> _To do_:
Could you restate all of the entries, word for word?

BEGIN Records for the exercise

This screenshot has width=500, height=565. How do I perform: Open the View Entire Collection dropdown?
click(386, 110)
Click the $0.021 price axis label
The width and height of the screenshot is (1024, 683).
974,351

END Records for the exercise

> _Task response_:
This screenshot has width=500, height=565. How do I perform: Open the View Entire Collection dropdown?
click(386, 110)
Click the $0.021 price axis label
The width and height of the screenshot is (1024, 683).
974,351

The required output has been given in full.